Why Onboarding Is One of the Most Important HR Functions
A well-designed onboarding process does more than hand a new employee their laptop and access badge. It builds confidence, establishes expectations, and accelerates productivity. Poor onboarding, on the other hand, leads to confusion, disengagement, and early turnover — all of which cost the business time and money.
This guide breaks down the onboarding process into four clear phases so HR teams and managers can run a consistent, professional experience every time.
Phase 1: Pre-Boarding (Before Day One)
The onboarding experience starts the moment an offer is accepted. Use this window to handle admin and set a positive tone.
- Send the offer letter and employment contract for signature (use an e-signature tool to speed this up)
- Collect new hire paperwork: tax forms, bank details for payroll, emergency contacts, ID verification
- Set up system access: email account, HR platform login, relevant software
- Assign a buddy or point of contact so the new hire has someone to reach out to with questions
- Send a welcome email with their start date, location or remote login details, dress code, and what to expect on day one
- Prepare their workspace: desk, equipment, stationery, and any welcome materials
Phase 2: Day One — First Impressions Count
The first day sets the tone for the entire employment relationship. Keep it structured but not overwhelming.
- Give a warm welcome from HR and their direct manager
- Conduct a workplace tour (or virtual orientation if remote)

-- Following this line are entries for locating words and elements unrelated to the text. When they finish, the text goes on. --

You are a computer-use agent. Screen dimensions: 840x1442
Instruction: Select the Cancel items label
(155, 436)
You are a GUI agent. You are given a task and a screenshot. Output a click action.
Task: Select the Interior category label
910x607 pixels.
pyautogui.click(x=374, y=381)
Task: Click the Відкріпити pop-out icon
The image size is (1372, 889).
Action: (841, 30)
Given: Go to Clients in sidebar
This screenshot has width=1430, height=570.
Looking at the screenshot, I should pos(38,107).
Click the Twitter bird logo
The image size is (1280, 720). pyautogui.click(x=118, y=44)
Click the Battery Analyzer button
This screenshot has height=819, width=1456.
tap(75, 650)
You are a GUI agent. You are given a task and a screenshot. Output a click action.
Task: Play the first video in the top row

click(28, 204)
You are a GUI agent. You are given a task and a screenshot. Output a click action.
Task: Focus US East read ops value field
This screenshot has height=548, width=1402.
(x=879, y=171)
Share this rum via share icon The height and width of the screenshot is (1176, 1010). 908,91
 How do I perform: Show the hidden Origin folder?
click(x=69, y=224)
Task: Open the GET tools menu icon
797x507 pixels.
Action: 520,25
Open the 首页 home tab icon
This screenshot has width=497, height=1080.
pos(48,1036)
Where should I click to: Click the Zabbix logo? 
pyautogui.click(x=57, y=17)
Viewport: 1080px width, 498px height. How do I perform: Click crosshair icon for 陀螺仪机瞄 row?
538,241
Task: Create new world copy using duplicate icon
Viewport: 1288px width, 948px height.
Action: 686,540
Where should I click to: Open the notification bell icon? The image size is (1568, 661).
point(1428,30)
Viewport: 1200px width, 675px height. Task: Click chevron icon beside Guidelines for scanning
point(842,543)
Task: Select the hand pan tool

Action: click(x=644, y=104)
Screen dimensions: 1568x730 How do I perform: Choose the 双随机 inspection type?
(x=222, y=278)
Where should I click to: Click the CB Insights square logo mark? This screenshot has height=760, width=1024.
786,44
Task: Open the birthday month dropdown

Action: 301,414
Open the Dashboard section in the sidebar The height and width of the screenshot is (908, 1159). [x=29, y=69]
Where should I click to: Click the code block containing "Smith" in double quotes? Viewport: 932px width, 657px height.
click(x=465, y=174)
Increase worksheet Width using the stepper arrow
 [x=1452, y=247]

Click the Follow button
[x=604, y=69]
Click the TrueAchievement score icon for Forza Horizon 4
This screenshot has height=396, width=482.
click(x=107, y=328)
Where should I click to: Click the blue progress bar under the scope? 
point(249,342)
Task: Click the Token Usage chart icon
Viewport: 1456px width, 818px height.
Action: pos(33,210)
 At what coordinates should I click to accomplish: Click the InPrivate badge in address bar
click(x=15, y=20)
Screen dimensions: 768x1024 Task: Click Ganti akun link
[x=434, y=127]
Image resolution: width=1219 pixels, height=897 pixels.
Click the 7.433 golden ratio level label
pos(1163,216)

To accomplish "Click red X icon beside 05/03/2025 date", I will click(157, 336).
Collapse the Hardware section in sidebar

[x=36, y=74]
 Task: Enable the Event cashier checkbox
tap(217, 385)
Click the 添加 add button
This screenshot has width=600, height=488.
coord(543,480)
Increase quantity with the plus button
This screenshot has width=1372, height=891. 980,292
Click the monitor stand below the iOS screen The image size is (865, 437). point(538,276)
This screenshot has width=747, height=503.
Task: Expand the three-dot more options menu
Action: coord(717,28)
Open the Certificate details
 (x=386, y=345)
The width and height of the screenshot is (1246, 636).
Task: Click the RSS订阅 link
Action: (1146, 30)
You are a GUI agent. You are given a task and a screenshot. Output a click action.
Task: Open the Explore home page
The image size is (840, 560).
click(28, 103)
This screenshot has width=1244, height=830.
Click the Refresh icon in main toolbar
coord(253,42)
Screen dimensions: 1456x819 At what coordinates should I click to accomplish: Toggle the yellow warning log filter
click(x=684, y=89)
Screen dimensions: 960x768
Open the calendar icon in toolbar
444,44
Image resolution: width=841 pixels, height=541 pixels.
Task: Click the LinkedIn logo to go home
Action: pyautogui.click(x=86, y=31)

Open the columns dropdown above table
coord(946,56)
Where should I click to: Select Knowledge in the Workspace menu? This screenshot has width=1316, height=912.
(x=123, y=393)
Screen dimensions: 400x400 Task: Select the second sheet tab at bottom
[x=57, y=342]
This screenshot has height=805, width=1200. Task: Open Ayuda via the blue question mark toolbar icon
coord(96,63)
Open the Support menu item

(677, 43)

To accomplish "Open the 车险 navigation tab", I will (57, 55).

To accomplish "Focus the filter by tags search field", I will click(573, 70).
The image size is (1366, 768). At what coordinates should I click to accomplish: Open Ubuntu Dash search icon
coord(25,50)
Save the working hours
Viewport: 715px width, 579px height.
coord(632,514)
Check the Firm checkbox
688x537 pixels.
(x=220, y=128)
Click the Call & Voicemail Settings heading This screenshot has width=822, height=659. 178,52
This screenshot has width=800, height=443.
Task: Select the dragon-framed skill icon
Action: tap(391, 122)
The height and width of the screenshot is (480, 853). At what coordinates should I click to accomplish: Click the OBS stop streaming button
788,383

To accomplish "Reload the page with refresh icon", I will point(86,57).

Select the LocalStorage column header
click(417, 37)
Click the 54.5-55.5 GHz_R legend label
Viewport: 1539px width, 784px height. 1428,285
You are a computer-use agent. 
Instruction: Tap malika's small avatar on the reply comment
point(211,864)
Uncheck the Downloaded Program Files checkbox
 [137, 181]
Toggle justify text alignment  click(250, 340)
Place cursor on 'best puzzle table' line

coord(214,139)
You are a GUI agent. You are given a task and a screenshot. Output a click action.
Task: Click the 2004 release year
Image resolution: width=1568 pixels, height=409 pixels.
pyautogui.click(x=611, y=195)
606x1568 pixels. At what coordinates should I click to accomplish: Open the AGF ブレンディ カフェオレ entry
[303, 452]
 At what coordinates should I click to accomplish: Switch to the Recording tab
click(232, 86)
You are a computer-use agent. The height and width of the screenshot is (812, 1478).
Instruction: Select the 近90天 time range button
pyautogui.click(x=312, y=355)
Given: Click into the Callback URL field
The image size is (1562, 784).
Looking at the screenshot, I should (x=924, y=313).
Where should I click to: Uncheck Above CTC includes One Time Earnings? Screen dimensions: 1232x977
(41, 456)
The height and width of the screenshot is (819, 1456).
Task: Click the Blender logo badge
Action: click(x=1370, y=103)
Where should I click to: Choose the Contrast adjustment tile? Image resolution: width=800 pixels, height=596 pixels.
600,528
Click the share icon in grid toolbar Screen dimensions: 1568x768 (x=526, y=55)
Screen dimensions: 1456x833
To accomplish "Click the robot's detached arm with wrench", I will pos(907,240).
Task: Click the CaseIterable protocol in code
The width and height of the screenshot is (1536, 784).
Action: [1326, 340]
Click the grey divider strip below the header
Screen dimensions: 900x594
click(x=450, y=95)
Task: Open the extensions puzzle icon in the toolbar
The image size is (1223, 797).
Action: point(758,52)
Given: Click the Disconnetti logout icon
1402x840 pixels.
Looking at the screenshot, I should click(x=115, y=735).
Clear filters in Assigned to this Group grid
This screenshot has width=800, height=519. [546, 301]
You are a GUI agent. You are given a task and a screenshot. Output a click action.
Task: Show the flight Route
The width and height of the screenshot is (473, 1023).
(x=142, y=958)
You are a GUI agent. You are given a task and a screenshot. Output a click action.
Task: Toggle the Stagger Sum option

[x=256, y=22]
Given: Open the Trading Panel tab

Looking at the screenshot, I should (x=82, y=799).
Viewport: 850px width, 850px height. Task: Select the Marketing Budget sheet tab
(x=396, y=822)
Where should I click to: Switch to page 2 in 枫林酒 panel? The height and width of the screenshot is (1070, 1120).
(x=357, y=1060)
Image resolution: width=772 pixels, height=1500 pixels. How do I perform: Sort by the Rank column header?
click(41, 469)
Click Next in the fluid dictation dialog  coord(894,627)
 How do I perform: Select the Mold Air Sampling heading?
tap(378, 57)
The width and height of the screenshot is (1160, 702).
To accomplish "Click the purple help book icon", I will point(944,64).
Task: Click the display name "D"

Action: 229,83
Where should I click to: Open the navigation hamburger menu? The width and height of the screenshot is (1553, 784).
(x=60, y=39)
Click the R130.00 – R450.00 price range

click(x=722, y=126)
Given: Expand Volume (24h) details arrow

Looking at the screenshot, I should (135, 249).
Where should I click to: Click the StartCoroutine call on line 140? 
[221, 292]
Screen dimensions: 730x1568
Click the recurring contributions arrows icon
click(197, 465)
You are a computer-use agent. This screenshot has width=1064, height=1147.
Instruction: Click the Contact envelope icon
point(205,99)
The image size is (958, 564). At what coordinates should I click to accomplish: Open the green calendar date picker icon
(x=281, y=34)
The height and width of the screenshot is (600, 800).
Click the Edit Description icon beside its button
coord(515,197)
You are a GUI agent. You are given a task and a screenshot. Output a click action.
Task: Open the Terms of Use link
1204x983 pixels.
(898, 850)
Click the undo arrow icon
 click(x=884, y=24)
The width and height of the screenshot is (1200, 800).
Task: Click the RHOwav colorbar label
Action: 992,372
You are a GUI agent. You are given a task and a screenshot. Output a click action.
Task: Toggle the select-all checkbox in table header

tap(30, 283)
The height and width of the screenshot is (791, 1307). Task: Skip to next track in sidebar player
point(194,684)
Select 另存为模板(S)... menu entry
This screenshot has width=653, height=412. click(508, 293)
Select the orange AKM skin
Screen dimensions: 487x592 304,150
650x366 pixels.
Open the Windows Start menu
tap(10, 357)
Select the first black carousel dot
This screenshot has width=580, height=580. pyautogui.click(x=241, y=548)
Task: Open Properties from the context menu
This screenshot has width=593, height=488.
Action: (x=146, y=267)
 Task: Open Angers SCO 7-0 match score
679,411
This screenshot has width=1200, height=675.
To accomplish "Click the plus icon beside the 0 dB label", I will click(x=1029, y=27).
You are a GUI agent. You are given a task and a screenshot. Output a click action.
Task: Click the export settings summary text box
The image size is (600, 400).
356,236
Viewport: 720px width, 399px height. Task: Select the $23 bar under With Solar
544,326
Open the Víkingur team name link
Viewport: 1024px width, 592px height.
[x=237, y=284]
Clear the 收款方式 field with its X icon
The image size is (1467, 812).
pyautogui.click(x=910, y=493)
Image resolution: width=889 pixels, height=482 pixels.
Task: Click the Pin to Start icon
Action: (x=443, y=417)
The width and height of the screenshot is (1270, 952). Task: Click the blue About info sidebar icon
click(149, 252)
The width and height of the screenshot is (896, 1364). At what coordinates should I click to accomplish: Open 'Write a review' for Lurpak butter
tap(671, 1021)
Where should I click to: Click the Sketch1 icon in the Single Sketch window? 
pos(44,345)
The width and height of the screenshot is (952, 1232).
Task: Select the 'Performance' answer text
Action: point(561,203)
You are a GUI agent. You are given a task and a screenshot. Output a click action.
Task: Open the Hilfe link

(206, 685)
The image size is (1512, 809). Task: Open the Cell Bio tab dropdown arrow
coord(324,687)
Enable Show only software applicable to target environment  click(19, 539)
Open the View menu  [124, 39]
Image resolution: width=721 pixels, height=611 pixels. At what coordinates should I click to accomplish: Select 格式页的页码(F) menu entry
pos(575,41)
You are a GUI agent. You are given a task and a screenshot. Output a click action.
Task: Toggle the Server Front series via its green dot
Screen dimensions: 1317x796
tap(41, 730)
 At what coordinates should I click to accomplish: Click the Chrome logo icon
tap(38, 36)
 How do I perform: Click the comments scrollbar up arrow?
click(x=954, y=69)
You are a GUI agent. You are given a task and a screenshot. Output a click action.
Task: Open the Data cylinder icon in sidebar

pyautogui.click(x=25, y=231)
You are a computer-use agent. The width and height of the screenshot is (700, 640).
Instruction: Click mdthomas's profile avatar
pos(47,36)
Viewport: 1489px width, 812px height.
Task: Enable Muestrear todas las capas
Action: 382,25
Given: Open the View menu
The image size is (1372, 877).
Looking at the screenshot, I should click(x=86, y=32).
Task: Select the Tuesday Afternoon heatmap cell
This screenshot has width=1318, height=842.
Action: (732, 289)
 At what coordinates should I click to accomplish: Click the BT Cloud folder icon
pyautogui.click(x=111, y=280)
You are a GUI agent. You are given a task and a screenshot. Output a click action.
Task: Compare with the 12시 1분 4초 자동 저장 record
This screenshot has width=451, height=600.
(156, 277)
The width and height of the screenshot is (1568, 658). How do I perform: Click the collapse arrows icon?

- Review the employee handbook: policies, working hours, leave entitlements, code of conduct
- Complete any remaining compliance paperwork
- Introductions to the immediate team and key stakeholders
- Walk through systems and tools they'll use daily
- Schedule a relaxed lunch or informal chat — avoid back-to-back formal meetings
Phase 3: Weeks 2–4 — Building Foundations
Once the initial admin is done, focus shifts to role clarity and integration.
- Set 30-day goals with the manager — clear, achievable, and tied to real work
- Schedule shadowing sessions with colleagues in related roles
- Deliver role-specific training (see our Training & Development guides for structuring this)
- Check in informally at the end of week two to address any early questions or concerns
- Confirm payroll details are correctly set up — catching errors early avoids bigger issues
Phase 4: Days 30–90 — Embedding and Evaluating
The 30-60-90 day framework is widely used because it works. Structure it like this:
| Milestone | Focus | HR Action |
|---|---|---|
| 30 Days | Learning the role and culture | Informal check-in, confirm training completion |
| 60 Days | Contributing independently | Manager feedback review, address any concerns |
| 90 Days | Full productivity and integration | Formal probation review, confirm employment status |
Common Onboarding Mistakes to Avoid
- Information overload on day one — spread training over several days
- No clear owner — assign one HR contact responsible for the full process
- Skipping remote employees — they need more structure, not less
- Forgetting culture — technical training matters, but so does helping people feel they belong
Final Thoughts
A repeatable, well-documented onboarding checklist removes guesswork and ensures every new hire gets the same quality experience. Build it once, refine it regularly, and your team will thank you for it.